SCENE TWO: Leisure, standing behind a sleek, black car, introduces, “The amazing Isuzu I-Mark…It gets 94 miles per gallon, city; 112, highway.” HE’S LYING. 34 MPG CITY, 40 HIGHWAY, Cautions the subtitle. “Its top speed is 300 miles per hour,” says Leisure, barely pausing, DOWNHILL IN A HURRICANE, notes the text. “And if you come in tomorrow, you’ll get a free house. You have my word on it.” In truth, Leisure does know a bit about cars, having twice taken up residence in his 1964 VW bus. The first time was during his student-actor days at San Diego State University, where he roomed with Robert Hays, now in TV’s Starman. Leisure, a former high school fatty who once weighed 220 lbs., says “depression” drove him to abandon his roommate in favor of a home on wheels. “I wanted to be Bob Hays,” he sighs. “I used to dress like him and walk like him and talk like him. He was great looking, and every woman on earth wanted him.”

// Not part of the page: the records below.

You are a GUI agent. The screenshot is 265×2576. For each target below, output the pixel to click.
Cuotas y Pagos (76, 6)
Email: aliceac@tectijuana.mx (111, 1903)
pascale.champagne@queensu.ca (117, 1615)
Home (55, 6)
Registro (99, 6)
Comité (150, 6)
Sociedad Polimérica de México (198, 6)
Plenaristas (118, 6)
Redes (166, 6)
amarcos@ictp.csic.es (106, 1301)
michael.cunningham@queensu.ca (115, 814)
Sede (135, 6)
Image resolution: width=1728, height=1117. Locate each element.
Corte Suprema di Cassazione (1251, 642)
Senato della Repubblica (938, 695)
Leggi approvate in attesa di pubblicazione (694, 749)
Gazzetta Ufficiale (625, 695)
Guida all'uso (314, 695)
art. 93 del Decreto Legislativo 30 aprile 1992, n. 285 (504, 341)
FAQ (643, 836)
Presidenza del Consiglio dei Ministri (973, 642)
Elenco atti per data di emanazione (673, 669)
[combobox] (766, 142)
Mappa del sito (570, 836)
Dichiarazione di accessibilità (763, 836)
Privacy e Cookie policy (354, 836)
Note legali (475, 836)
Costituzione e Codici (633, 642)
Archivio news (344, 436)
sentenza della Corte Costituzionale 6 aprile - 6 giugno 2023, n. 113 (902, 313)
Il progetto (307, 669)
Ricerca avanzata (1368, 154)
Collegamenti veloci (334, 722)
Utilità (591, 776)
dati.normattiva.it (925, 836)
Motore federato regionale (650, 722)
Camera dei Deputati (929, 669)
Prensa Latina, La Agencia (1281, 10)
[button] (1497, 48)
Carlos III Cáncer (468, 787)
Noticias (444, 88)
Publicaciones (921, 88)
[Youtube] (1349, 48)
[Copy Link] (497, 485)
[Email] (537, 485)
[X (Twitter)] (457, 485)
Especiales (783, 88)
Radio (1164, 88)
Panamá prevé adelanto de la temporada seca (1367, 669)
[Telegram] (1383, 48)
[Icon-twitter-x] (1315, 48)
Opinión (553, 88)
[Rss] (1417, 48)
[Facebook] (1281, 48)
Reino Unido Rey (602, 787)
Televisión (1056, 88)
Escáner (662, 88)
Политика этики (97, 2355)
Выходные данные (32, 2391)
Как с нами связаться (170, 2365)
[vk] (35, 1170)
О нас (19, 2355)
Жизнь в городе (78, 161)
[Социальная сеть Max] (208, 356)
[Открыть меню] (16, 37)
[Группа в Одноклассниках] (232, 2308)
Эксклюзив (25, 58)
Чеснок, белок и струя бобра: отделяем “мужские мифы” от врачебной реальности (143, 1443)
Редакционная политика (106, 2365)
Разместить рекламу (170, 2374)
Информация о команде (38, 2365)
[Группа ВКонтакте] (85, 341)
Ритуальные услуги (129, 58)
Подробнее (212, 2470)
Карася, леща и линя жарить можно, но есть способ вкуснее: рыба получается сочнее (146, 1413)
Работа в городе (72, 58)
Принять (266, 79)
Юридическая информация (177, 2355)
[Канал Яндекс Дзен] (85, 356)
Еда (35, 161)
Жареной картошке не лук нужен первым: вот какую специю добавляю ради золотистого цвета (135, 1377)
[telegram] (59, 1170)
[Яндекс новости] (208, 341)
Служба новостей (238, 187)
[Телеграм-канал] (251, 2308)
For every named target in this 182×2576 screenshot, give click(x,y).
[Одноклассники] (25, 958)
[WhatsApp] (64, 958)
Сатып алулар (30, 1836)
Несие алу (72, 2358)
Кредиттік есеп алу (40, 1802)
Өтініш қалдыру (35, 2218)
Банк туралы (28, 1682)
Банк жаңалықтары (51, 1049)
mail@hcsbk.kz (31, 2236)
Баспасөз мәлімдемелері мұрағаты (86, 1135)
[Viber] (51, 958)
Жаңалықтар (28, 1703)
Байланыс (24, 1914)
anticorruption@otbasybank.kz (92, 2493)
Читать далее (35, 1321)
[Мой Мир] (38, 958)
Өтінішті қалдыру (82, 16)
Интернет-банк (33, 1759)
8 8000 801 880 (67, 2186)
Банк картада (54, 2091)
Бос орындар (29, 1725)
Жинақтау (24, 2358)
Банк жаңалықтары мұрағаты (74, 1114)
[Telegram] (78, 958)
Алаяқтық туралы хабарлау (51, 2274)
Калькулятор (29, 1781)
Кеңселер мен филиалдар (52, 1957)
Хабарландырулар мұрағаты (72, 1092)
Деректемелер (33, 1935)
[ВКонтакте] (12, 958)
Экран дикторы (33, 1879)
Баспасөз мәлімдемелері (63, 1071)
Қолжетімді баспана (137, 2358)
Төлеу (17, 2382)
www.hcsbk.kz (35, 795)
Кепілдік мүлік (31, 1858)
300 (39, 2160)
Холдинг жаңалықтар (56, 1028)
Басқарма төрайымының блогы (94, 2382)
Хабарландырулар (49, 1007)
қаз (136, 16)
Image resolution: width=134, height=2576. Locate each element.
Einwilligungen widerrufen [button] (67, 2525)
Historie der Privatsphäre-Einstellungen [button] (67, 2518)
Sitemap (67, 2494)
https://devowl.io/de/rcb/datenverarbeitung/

After graduating with a degree in fine arts, Leisure headed north to Los Angeles and began hunting for acting jobs. Six years passed before he finally landed one, playing a Hare Krishna in the 1980 film Airplane! “People even think Bob got me the Airplane! Job, but it was really just a coincidence that we both landed roles in the film,” he says. “I auditioned four times for that part. I’m lucky they only asked me to shave my head because I would have done anything to get a job at that point.”

One year later, with his acting prospects dimming again and his five-year marriage on the rocks, Leisure resumed housekeeping in his old VW. “I lived in my car for a year,” he recalls. “I used to park in front of friends’ houses, then knock on their door in the morning and ask to use the bathroom.” Eventually, Leisure took a job waiting on tables in a Burbank restaurant and was able to afford the rent on the cramped, sunless apartment that he still occupies near the Hollywood Freeway. Taking a girlfriend’s advice, he next joined a workshop for would-be commercials actors and finally, in 1983, landed his first role as a TV pitchman.

Soon after, Bell Atlantic hired Leisure to help boost ad sales for their Yellow Pages. So far he has appeared in more than two dozen 30-second spots for the company, cast as a tough-talking Joe Friday-like character in a Dragnet parody. Leisure, who got a boost in pay and profile from the assignment, now refers to the phone book ad series as “my big break.”

He would, alas, soon have another. Just after the first of his Isuzu ads was shot, with five more to be filmed, Leisure broke his ankle while ice skating with his daughter Maya, 7, and showed up at Delia Femina’s offices with his foot in a cast. “They looked at me like I was carrying the Andromeda Strain,” he reports. The mishap prompted a quick rewrite of the scripts, and in one of the newly created ads, Leisure sports his real cast, crutches, and a Formula One racing suit, while standing in front of an amusement park bumper car ride. “I had a little problem here at Monte Carlo,” he casually tells viewers, HE SLIPPED IN THE BATHTUB, explains the subtitle.

SCENE THREE: Leisure stands before a vacant house in L.A.’s Studio City. The windows are shattered, the paint peeling, the lawn has gone to dust and dead grass. On the front door of the ramshackle house is a sign that reads, “Unsafe Structure. Do Not Enter under Penalty of Law by Order of The City of Los Angeles.” Leisure, turning on his Joe Isuzu character, climbs through a window and then cracks a huge smile. “Yes, this is my dream house!” he booms, arms sweeping over the desolation. “A little glass brick here, a little renovation there, and this house will become a real home!”

This time he’s not kidding—the crumbling structure is his new home, bought with earnings from his commercials. Already in the works for 1987 are two more 30-second auto ads in which Joe Isuzu’s wife, mother and children will be introduced to TV viewers. (“His mother and wife will tell lies,” confides Jerry Delia Femina, “but not the kids. They’re adopted.”) By the time filming starts in December, Leisure hopes to be parking his old VW van in front of the house that “Yellow Pages paid for and Isuzu renovated.” And who knows? If he gets around to fixing up the front yard as well, TV’s favorite fibber just might end up lying in clover.